2012-10-08 23:33:46

by Peter Fordham

[permalink] [raw]
Subject: spinlocks in ext4

Hi,

Can someone give me a quick outline of why spinlocks are required in
the EXT4 code? Don't all file-system requests originate from user
context, hence meaning all locking be done with mutexes or semaphores.

I'm doing some profiling on an ARM device it's showing up spin unlock
taking a lot of time and I'd like to migrate to using mutex's instead
since they don't incur penalties from synchronization instructions
like DMB. I'm guessing there's some underlying reason why this isn't
safe and I'd like to understand it.

thanks,

-Pete Fordham


2012-10-09 00:54:29

by Theodore Ts'o

[permalink] [raw]
Subject: Re: spinlocks in ext4

On Mon, Oct 08, 2012 at 04:33:45PM -0700, Peter Fordham wrote:
>
> Can someone give me a quick outline of why spinlocks are required in
> the EXT4 code?
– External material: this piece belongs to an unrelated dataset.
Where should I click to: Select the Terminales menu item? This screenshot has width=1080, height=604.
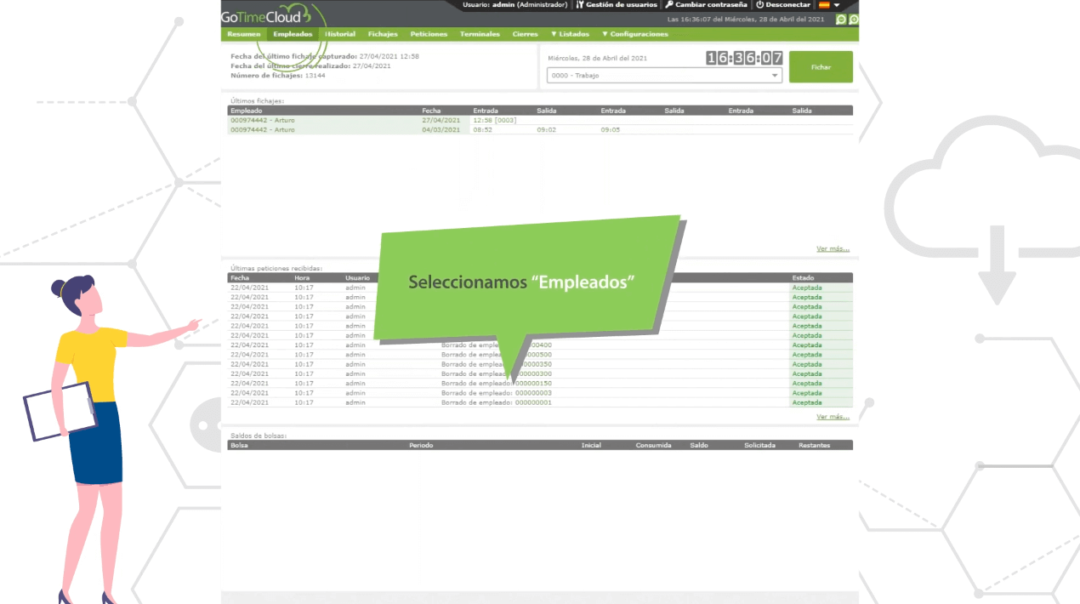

Don't all file-system requests originate from user
> context, hence meaning all locking be done with mutexes or semaphores.

Mutexes are incredibly expensive in the contended case, since you
basically have to take a trip through the scheduler. If the other CPU
is only going to be holding the lock for a few dozen cycles, a
spinlock is far preferable to a mutex.

> I'm doing some profiling on an ARM device it's showing up spin unlock
> taking a lot of time and I'd like to migrate to using mutex's instead
> since they don't incur penalties from synchronization instructions
> like DMB. I'm guessing there's some underlying reason why this isn't
> safe and I'd like to understand it.

Why in the world does ARM have expensive spinlocks? ARM64 is *doomed*
if this is a fundamental property of the ARM processor design...

- Ted

2012-10-09 01:10:39

by Theodore Ts'o

[permalink] [raw]
Subject: Re: spinlocks in ext4

How expensive are memory barriers on ARM, anyway?

- Ted

2012-10-11 18:37:46

by Peter Fordham

[permalink] [raw]
Subject: Re: spinlocks in ext4

On 8 October 2012 18:10, Theodore Ts'o <[email protected]> wrote:
> How expensive are memory barriers on ARM, anyway?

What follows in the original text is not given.